A Warning Shot in Texas: Implications of the Domestic Gag Rule

January 21, 2019

Growing up, the 308-mile drive from Lubbock to my home town of Fort Worth was a slightly boring chore, with little more to do than stare out at the windmill-spotted fields of northwest Texas. However, for women residing in Lubbock, this arduous drive is necessary for anyone seeking an abortion. These women must find the time, money, and courage to travel the six-hour journey, all the while passing billboards put up by anti-abortion evangelists, plastered with faces of smiling babies and words of condemnation.

In the Lone Star State, no political issue is more divisive than abortion. The majority-Republican legislature has taken extreme measures in the past decade to cut access to abortion. This has left 96 percent of Texas counties without an abortion provider. Thousands of women now must drive more than 100 miles in order to access the care that is their right established by Roe v. Wade 45 years ago.

In taking aim at abortion providers, however, Texas has slashed the number of clinics that exist to offer women essential and even lifesaving healthcare. This lack of access to care has had devastating consequences on the health of Texas women. The Trump administration’s proposed “Domestic Gag Rule” threatens to do the same to women all over the country.

This policy proposes cuts to Title X funding for healthcare providers who offer referrals to abortion providers. Title X provides federal funding for family planning and preventative healthcare such as cancer and STI screenings. The program has been an essential way for low-income women around the country to get care since its inception in 1956.

A core tenet of modern Republicanism is its anti-abortion stance, and the Title X funding restriction is meant to force everyone to live in ways that align with the party’s conservative principles. A key way Republicans galvanize support for this policy is by arguing that taxpayers should not be responsible for funding a procedure they morally disagree with.

However, since the passage of the Hyde Amendment in 1976, federal dollars cannot be used to pay for abortions.

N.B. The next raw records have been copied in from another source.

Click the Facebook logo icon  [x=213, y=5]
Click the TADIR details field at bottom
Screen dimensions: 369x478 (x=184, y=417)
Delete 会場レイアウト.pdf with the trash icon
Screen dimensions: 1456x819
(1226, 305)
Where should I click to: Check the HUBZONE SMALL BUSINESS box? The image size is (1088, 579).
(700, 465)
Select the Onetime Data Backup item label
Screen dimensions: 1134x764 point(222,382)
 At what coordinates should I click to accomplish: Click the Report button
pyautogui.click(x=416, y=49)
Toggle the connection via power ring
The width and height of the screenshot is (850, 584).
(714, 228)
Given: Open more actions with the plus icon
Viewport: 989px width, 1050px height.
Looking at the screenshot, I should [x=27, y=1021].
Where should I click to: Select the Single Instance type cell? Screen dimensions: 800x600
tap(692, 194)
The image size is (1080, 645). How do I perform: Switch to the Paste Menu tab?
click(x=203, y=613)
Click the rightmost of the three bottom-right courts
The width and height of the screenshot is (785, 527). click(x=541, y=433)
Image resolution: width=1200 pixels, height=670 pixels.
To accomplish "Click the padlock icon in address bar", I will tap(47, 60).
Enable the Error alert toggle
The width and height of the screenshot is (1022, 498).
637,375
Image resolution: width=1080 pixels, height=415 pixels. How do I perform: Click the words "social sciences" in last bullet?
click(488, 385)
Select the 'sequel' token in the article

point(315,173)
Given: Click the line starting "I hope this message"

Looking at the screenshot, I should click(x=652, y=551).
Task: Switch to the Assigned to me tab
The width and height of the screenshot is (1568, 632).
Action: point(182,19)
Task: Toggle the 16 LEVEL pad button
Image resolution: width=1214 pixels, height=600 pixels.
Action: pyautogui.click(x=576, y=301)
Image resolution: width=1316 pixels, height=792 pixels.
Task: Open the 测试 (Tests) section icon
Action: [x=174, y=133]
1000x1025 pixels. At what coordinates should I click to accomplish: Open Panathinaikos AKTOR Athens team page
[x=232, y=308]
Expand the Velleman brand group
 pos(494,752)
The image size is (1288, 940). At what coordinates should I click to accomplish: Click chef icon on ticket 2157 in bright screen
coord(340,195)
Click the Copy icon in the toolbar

What this proposition really does is threaten healthcare providers like Planned Parenthood and Whole Women’s Health that provide comprehensive information and care to women who are pregnant. If the Title X restrictions were enacted, they would force these providers to make a difficult choice: go against their principles and offer an incomplete list of options to patients or lose their federal funding and leave their patients with no care at all.

Texas passed severe restrictions on abortion clinics similar to those in the proposed domestic gag rule in 2013 that were ultimately deemed unconstitutional by the Supreme Court. Nevertheless, the laws resulted in more than half of the state’s abortion clinics to be shut down because the clinics had been forced to close before the case made it through the Supreme Court. Even after the decision, most were unable to reopen once they had already been shuttered. Though this legislation took aim at abortion providers, the vast majority of these clinics provided services other than abortion, from family planning services to cervical cancer screenings to routine check-ups.

Texas has the highest rate of uninsured women in the United States—37 percent in 2014. The state also has some of the highest rates of unintended pregnancy and maternal mortality in the United States. Closing clinics that provide essential health services to uninsured and low-income women will do nothing to bring those rates down—in fact, these trends would likely worsen. In many places, women who are uninsured have no other options for family planning or prenatal care. It does not take mental gymnastics to figure out that women without access to contraception are at higher risk of unintended and unwanted pregnancies.

The closure of family planning clinics through abortion restrictions has had a lasting impact in Texas. After the clinics closed, Republicans rushed to open new public family planning clinics that did not offer abortion services. However, in 2014 just 6 percent of the need for publicly funded family planning services was met in Texas.

The best way to prevent abortion is to prevent unintended pregnancy, and the best way to prevent unintended pregnancy is to offer access to contraceptives and family planning services. The new Title X mandates proposed in the gag rule make it harder for women to access the care they need. If we care about women’s health, we must protest these policies and hold legislators accountable for their actions. Going forward, it is essential to elect candidates who work to help women, not to harm them.

The situation in Texas acts as a warning shot to the rest of the nation. Slashing funds for women’s healthcare results in devastating consequences on women and their families. If Republicans truly want to prevent abortions, they should improve access to women’s clinics, not restrict it.


Annalise Eger is a first-year MPH student in Population and Family Health.